This is the latest documentary to dive into the mystery of Bill Gates’ assassination back in December of 1999. Unlike the other documentaries, this one stays away from outlandish conspiracy theories and instead focuses on Citizens for Truth, a group that wants to find out who really killed the man. Was it Alek Hidell, as the police say, or was it the Running Man? Perhaps someone else? Citizens for Truth wants to know, and this film follows the various members on their quest.
David James and Debra Meagher are the co-presidents of the group, which does uncover some fairly startling evidence that shows the LAPD may have been a bit hasty in its condemnation of Hidell. Perhaps the most stunning thing revealed is an audio tape of the police interview with Julia Serrano, who is obviously coerced into changing her original account of her encounter with the Running Man.

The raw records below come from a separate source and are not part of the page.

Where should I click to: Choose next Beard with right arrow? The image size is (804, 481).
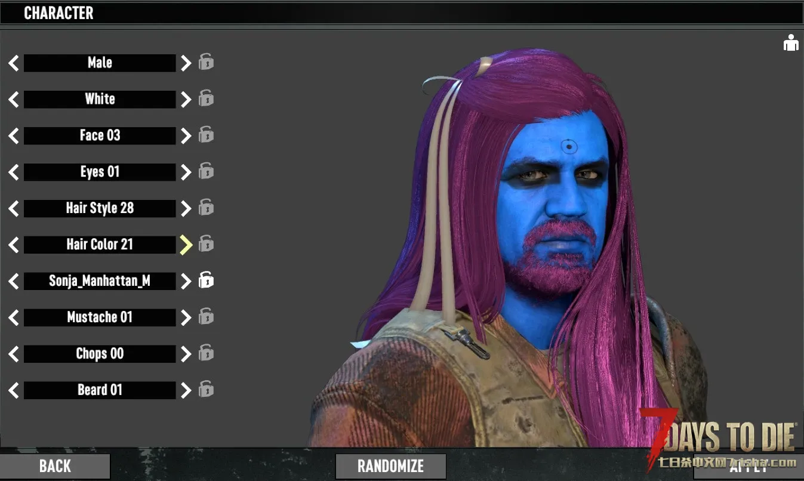[186, 390]
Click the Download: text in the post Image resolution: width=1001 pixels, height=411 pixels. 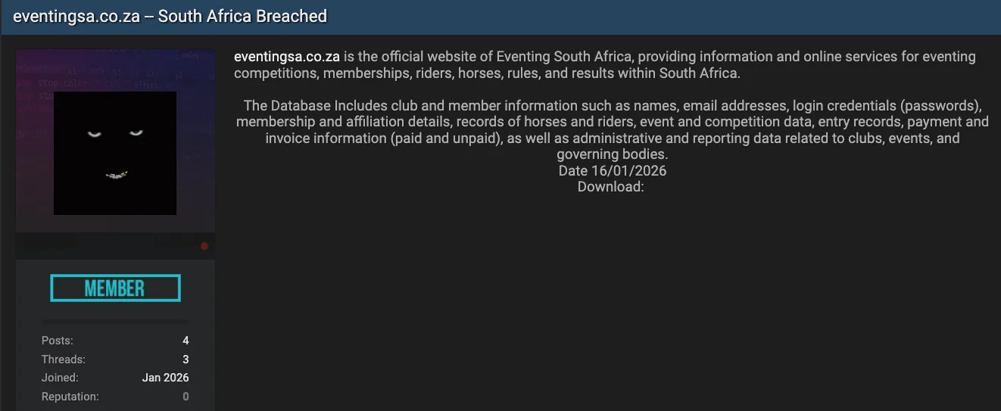pos(610,187)
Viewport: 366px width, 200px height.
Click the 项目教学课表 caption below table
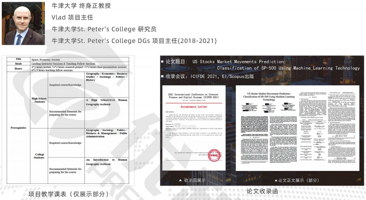click(x=68, y=194)
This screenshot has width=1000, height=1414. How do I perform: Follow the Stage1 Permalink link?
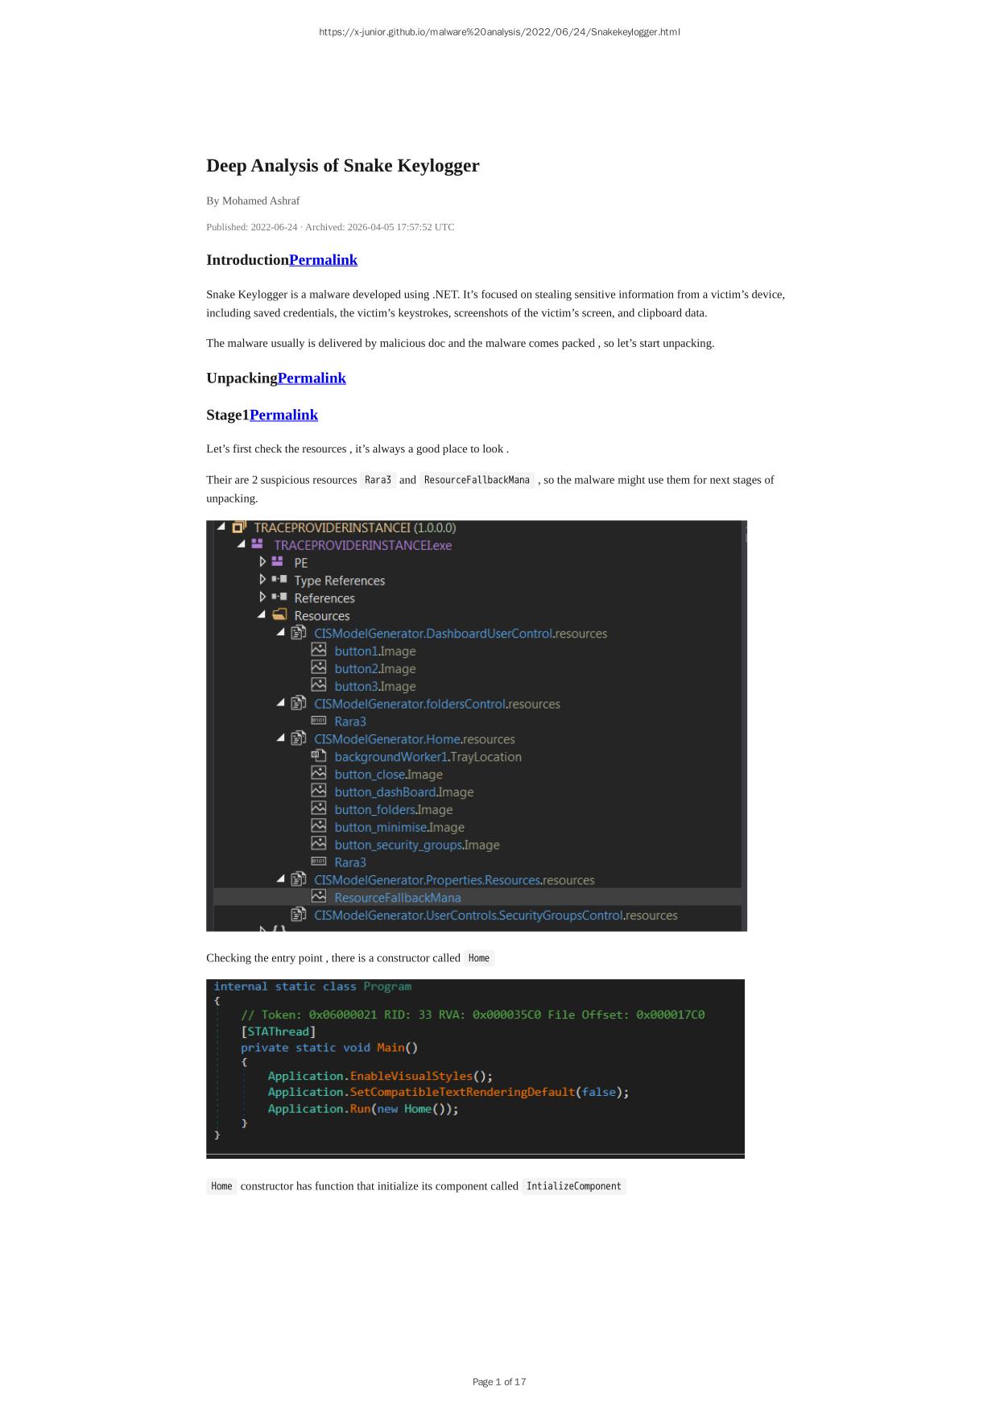(x=283, y=416)
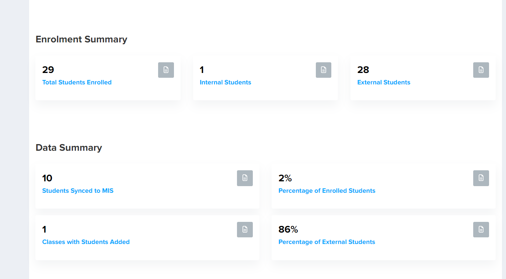
Task: Open report icon on External Students card
Action: pyautogui.click(x=481, y=70)
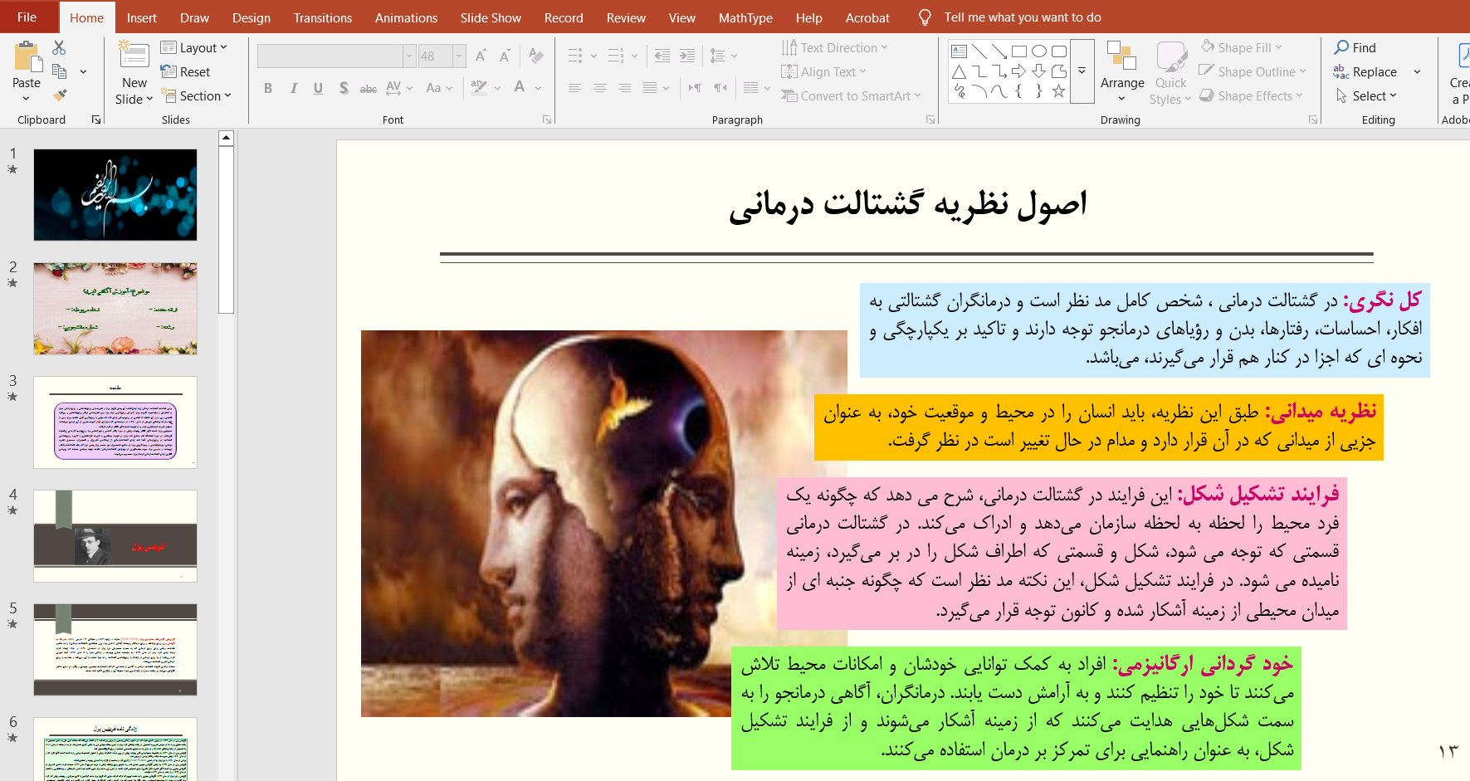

A later controversy with Serrano actually leads to Citizens for Truth being discredited in the public eye.
This is a fascinating film that really shows the trouble Citizens for Truth went through to try and find out the real person behind Gates’ assassination. You won’t find the answers here, but this will get you closer to the truth.
Okay, if this “documentary” were real, that’s how the review would read.

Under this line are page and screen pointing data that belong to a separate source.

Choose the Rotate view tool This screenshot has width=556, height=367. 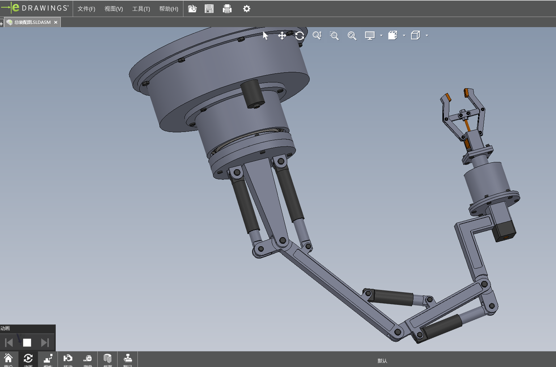pyautogui.click(x=300, y=35)
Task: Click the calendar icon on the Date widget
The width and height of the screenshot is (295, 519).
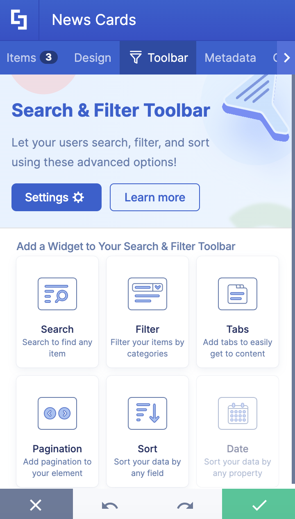Action: coord(237,413)
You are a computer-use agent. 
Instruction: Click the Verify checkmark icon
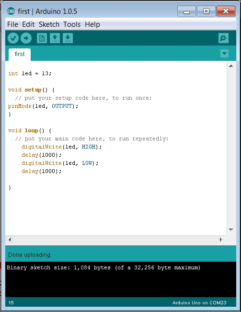point(13,38)
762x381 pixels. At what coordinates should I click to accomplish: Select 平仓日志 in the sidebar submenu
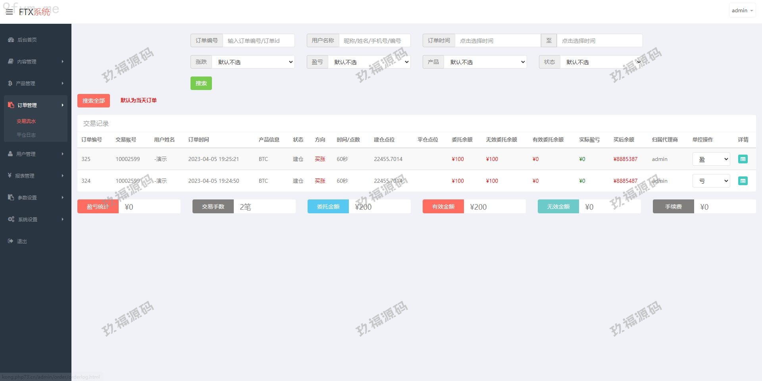[x=26, y=135]
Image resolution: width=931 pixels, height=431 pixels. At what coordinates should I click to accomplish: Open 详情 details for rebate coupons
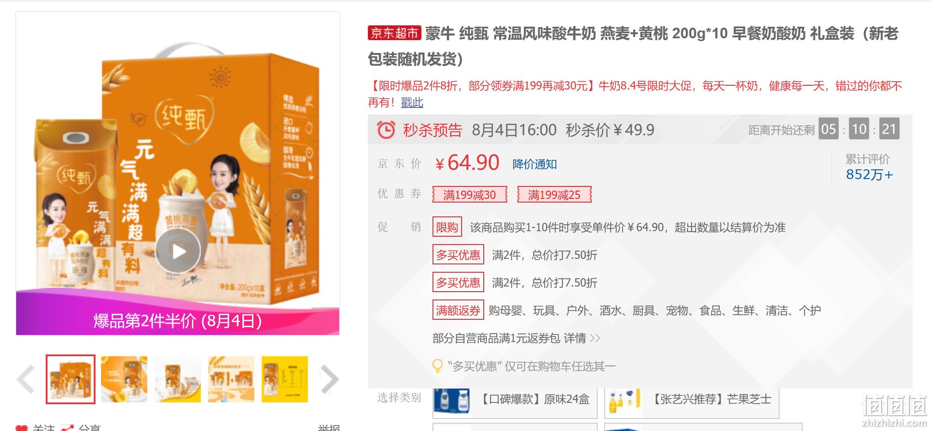coord(582,338)
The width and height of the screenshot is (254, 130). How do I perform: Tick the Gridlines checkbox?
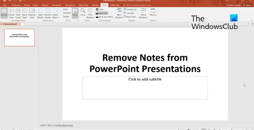[62, 13]
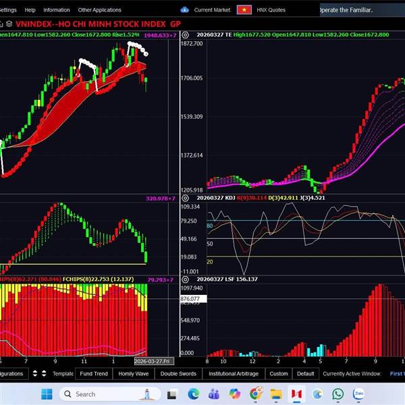Select the Vietnam flag market button

[244, 10]
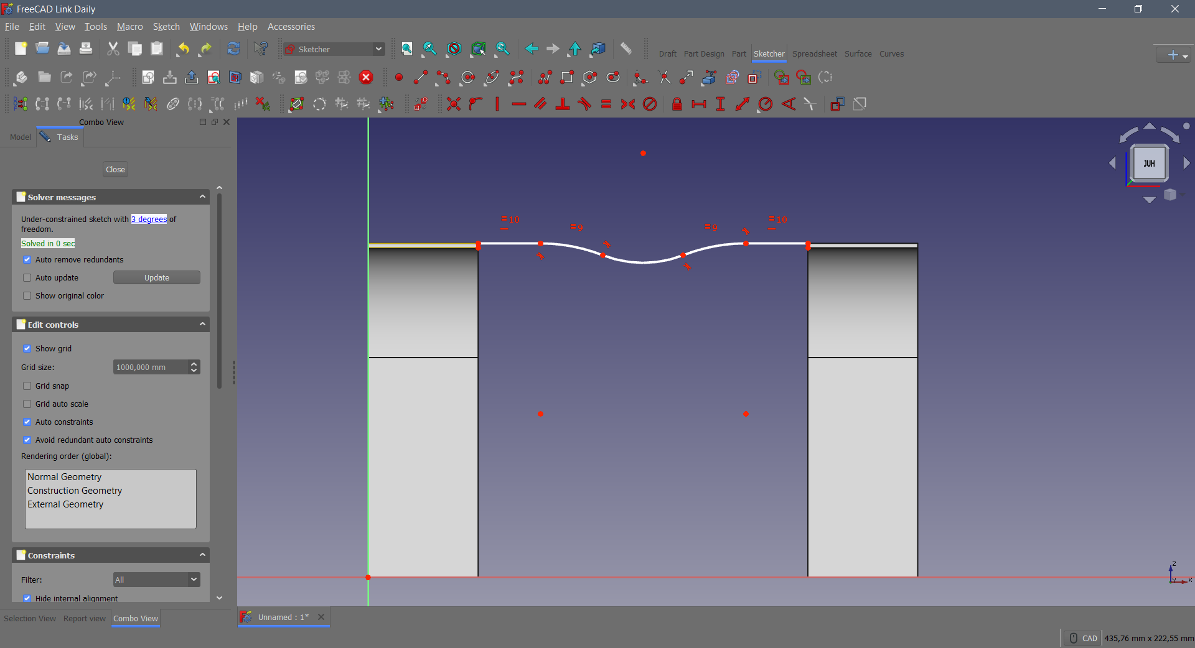The height and width of the screenshot is (648, 1195).
Task: Open the workbench selector dropdown
Action: click(379, 49)
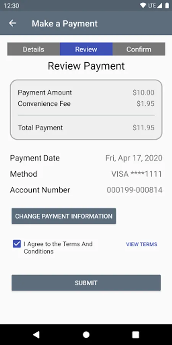Tap the Android home circle button

pyautogui.click(x=86, y=334)
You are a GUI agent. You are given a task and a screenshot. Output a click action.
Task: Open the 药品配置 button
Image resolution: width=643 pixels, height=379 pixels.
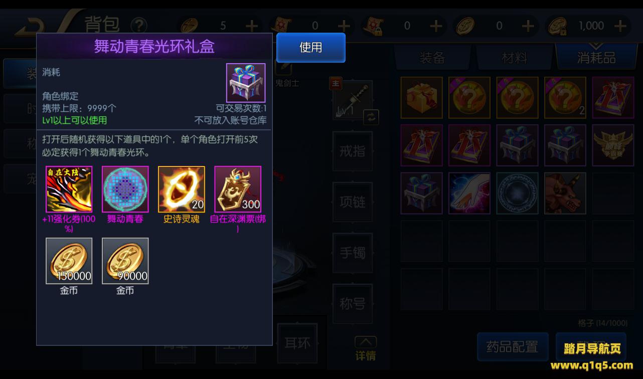coord(513,347)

Instead, this is a mockumentary that is brilliantly subversive, and I hope I helped keep the spirit with that “review.”
Obviously, Bill Gates is still alive and well and hacking into people’s Windows-based computers from the Gates Mansion. (He’s also supposedly pretty “disappointed” that someone would make a movie about his assassination.) Director Brian Flemming plays the premise for real, though, and has succeeded in manipulating the real world in the process. How so?
On April 4, 2003 the South Korean stock market crashed after television stations reported that Gates had been assassinated. What has this got to do with “Nothing So Strange”? A hacker copied a page from the movie’s web site and made it look like a current CNN story, which was picked up by the Asian media. Bingo. Stock market crashes.
GMD Studios also created a replica of the Los Angeles County District Attorney’s Office web site, which led to the real LA Cyber Crimes Unit calling one of the film’s producers to shut it down. Hit a little too close to home, did it?
Couple all this with guerilla filming at real police hearings and the use of a Bill Gates look alike (who once worked for Microsoft for an in-house video and has not been hired since this film), and you have a movie that manages to subvert the real world while at the same time providing some excellent entertainment. If the film hadn’t succeeded in pissing off the Los Angeles District Attorney’s Office and crashing a stock market, it would’ve got three-and-a-half stars based on story alone. The rest is just icing, but really, really delicious icing.
So, who killed Bill Gates? I really don’t know, but maybe we can get to the bottom of the mystery with a few more movies like this.